*** Opening Text passage ***

GLP-1 Receptor Agonists and Thyroid Cancer: Differentiating Cancer Type

Article

GLP-1 receptor antagonists have been associated with thyroid cancer in rodents, and in fact carry a boxed warning about the potential for cancer in humans. This leads many clinicians to ask if they should be concerned about using these drugs in patients who have or develop specific types of thyroid cancer

Currently, the FDA has approved 4 glucagon-like peptide 1 (GLP-1) receptor agonists: albiglutide, dulaglutide, exenatide and liraglutide. All GLP-1 receptor antagonists have been associated with thyroid cancer in rodents, and in fact carry a boxed warning about the potential for cancer in humans. This leads many clinicians to ask if they should be concerned about using these drugs in patients who have or develop specific types of thyroid cancer—this is a clinical dilemma since these drugs work well and discontinuing them creates risk of elevated glucose and the need to readjust treatment. A One Minute Consult in the March 2015 issue of Cleveland Clinic Journal of Medicine summarizes important facts succinctly:

  • There are 4 types of thyroid cancer: medullary, papillary, follicular, and anaplastic.
  • GLP-1 receptor agonists can be safely used in all patients with papillary and follicular thyroid cancers; these develop from the thyroid follicular epithelium.
  • GLP-1 receptor agonists are currently contraindicated in patients with medullary thyroid cancer (which is very rare in humans) and in patients with multiple endocrine neoplasia 2 (MEN-2). The latter is not thyroid cancer.
  • Exercise caution when using GLP-1 receptor agonists in patients with familial thyroid cancer or genetic predisposition to papillary or follicular thyroid cancer. These cancers express GLP-1 receptors.
  • Several other human tumors have express GLP-1 receptors, but animal studies have not linked GLP-1 receptor agonists to these cancers.

The authors conclude GLP-1 receptor agonists’ benefits in type 2 diabetes mellitus outweigh risks of medullary thyroid cancer, and except in patients who have or are at risk for this rare cancer, clinicians can prescribe them without worry.

*** Closing Text passage ***

List the GLP-1 receptor agonists that the article on GLP-1 drugs and thyroid cancer names as approved by the FDA.

*** Opening Dataset extract ***

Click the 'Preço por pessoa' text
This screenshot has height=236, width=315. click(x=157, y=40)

*** Closing Dataset extract ***
*** Opening Dataset extract ***

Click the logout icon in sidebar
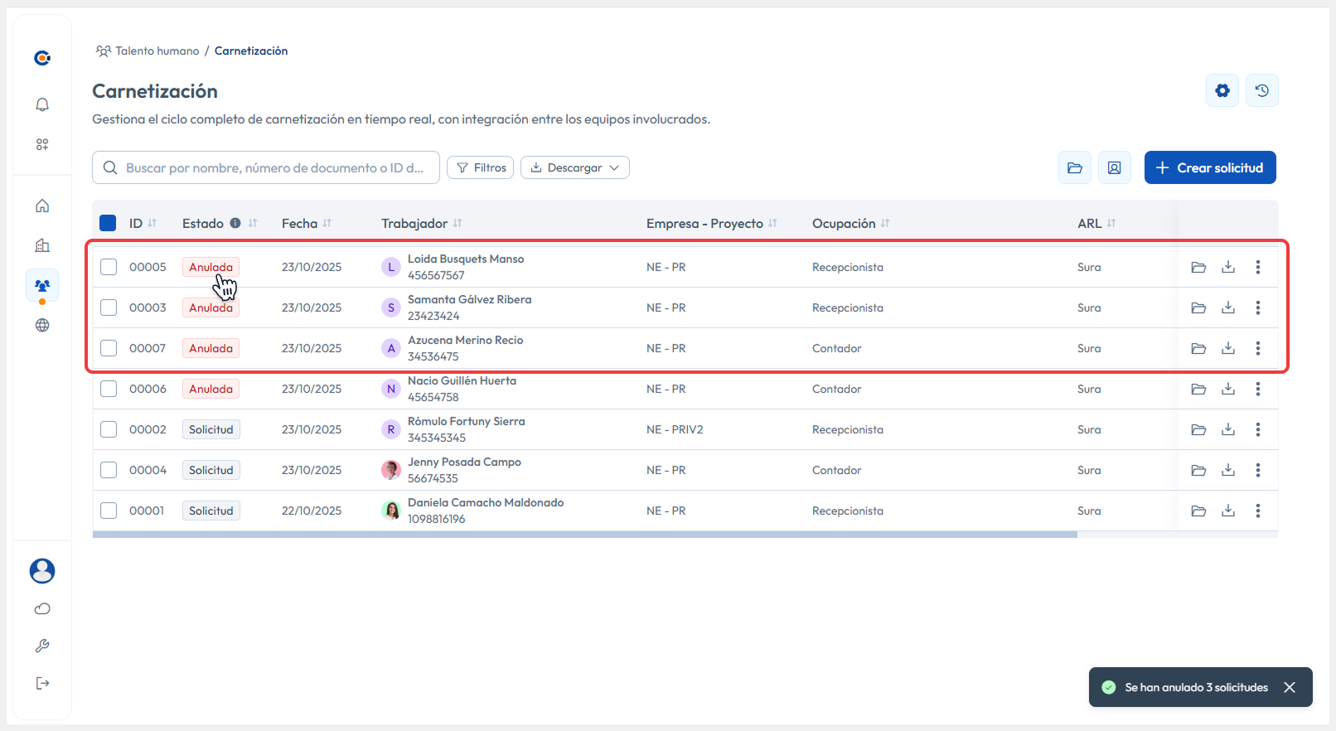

*** Closing Dataset extract ***
*** Opening Dataset extract ***

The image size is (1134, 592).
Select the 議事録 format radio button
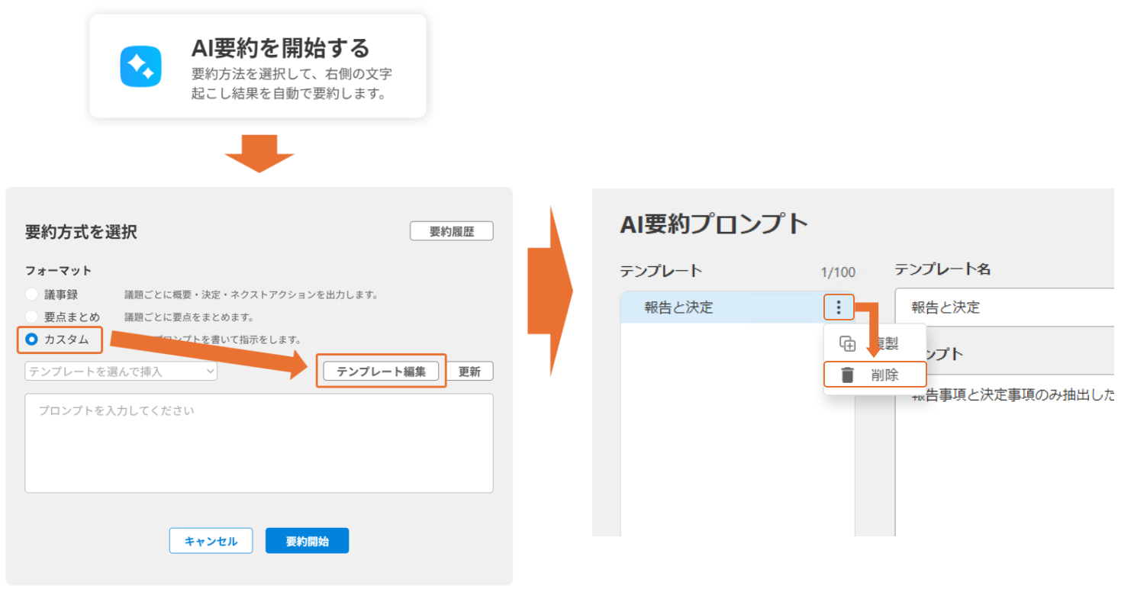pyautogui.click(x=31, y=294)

*** Closing Dataset extract ***

▶ [Output of the task] albiglutide, dulaglutide, exenatide, liraglutide